• _Try it_
Your task is to retype, exactly, the line containing "Task: Open GPU 1 in left Task Manager sidebar" and every later line through the end of the listing, with pictures omitted.
*** Dataset content Section Begins ***
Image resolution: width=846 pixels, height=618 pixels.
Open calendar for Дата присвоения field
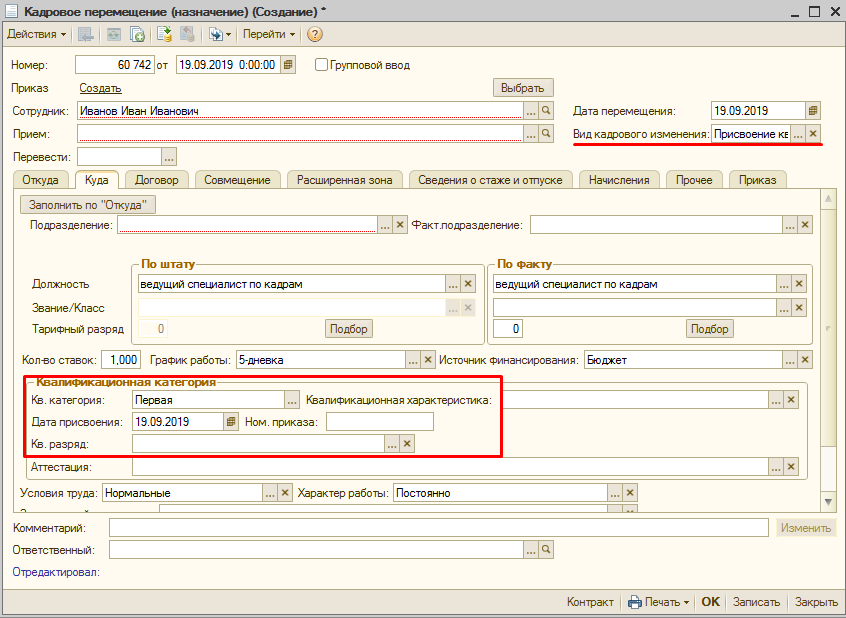pyautogui.click(x=231, y=422)
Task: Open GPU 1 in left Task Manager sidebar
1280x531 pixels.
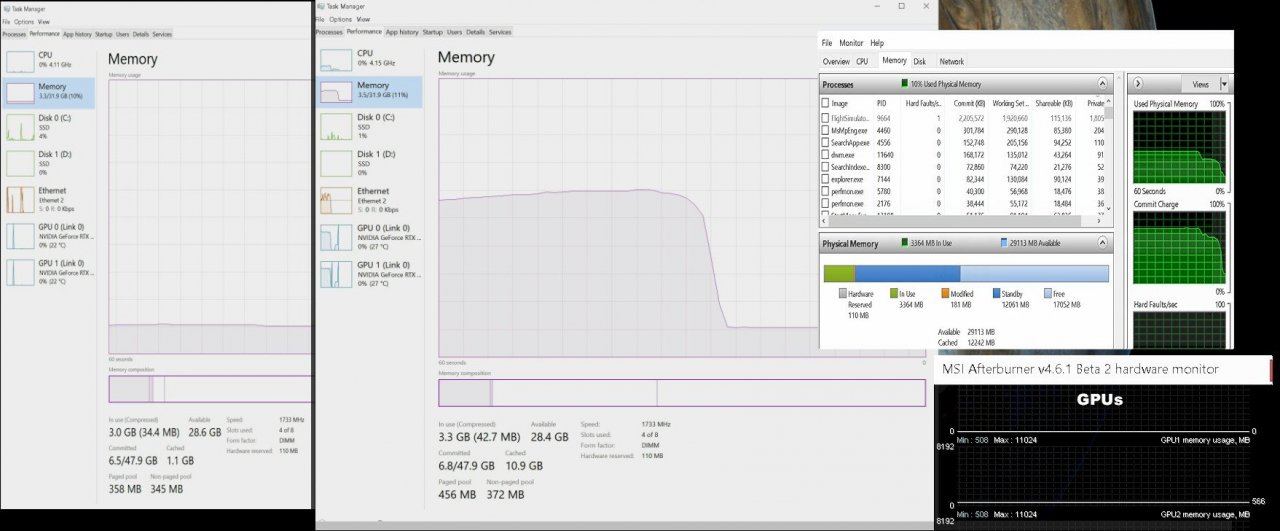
*** Dataset content Section Ends ***
• _Response to the exercise_
Task: Open GPU 1 in left Task Manager sidebar
1280x531 pixels.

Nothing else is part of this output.